At The Motley Fool, our advice to investors is and has always been to ignore the "noise" that comes from Wall Street, and to treat any specific recommendations for stock purchase with skepticism. Meaning that things such as one-year price targets, which are the language of sell-side analysts, ought to be of no interest to an individual investor. We teach investors to think like business owners, not renters or passive pushers of paper. It is our genuine hope that investors seek to buy companies that they truly understand and would be willing to own for a lifetime. If there is one lesson that individual investors must learn from Enron, that is: Buy What You Know. Enron's CEO Ken Lay has admitted that he himself did not fully understand the inner workings of Enron, and we can assume that he at least had all of the information. Even with full disclosure, Enron would have been a tough company for the majority of all investors to understand. The company was unapologetic in its refusal to provide information about its equity and debt structures for years before it actually blew up. My hope is that investors take the lesson offered by Enron and remain healthy skeptics in the future: when a company fails to treat shareholders as co-owners one should assume that those components which are hidden from view do not contain good news.
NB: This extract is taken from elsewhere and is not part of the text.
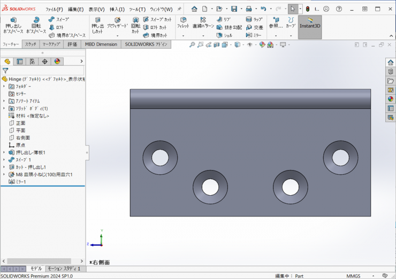Open the PropertyManager tab in left panel
Image resolution: width=396 pixels, height=279 pixels.
click(x=20, y=61)
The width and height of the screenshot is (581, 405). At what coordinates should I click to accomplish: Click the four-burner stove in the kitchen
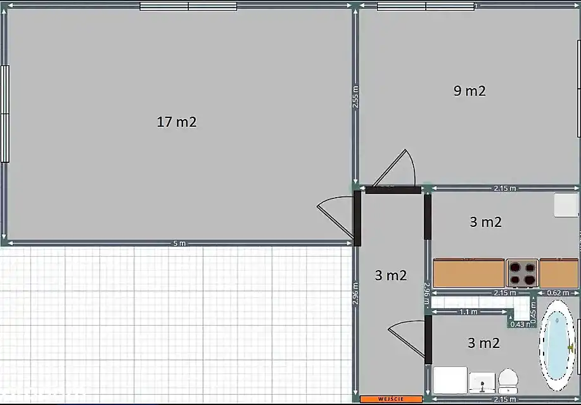pyautogui.click(x=522, y=273)
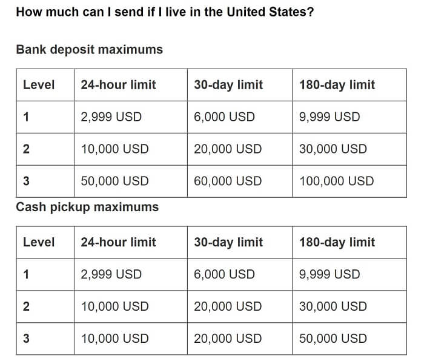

There is a simple calculus that investors use in valuing a company. A company is fairly valued by all of its future profits discounted for risk. Obviously, the greater the risk to profits, the higher the discount should be, and less valuable every expected dollar of future profits would be right now. Over the last 12 months 233 public companies have had to restate their earnings, and not surprisingly, none of these restatements have made the companies' operating results look better. Getting away with falsifying earnings over a long period of time is difficult. It is much easier to falsify levels of risk and this, in the end, is what Enron, and by extension, its auditors and the analysts have done, by commission or by omission.
Individual investors have seen great strides in the level of protection afforded in the U.S. stock markets over the last decade. Information technology and the Internet went a long way toward making public documents, including SEC filings, available at an instant to the vast majority of shareholders. Regulatory improvements such as Regulation Fair Disclosure have gone even further to ensure that companies provide fair and equal access to information vital for people to make investing decisions. We hope to see that work continued and support all efforts to increase financial education in America.
In a pari-mutuel environment such as a stock market, where every decision to buy, sell, or do nothing has a small effect on every other participant in the market, there is little chance that anyone will be able to provide absolute protection from bad information, whether intentionally or accidentally disseminated. However, the markets are built on trust, and there is a reason far beyond the power of American commerce that causes more than 48% of the world's equity capital to be represented here: investors the world wide know that their financial interests are better protected in the U.S.'s relatively transparent markets than in any other country on earth. It is in our best interest to ensure that we eradicate corruption and keep our markets strong.
Thank you for your attention. I appreciate the opportunity to address the Committee, and I would be happy to answer any questions.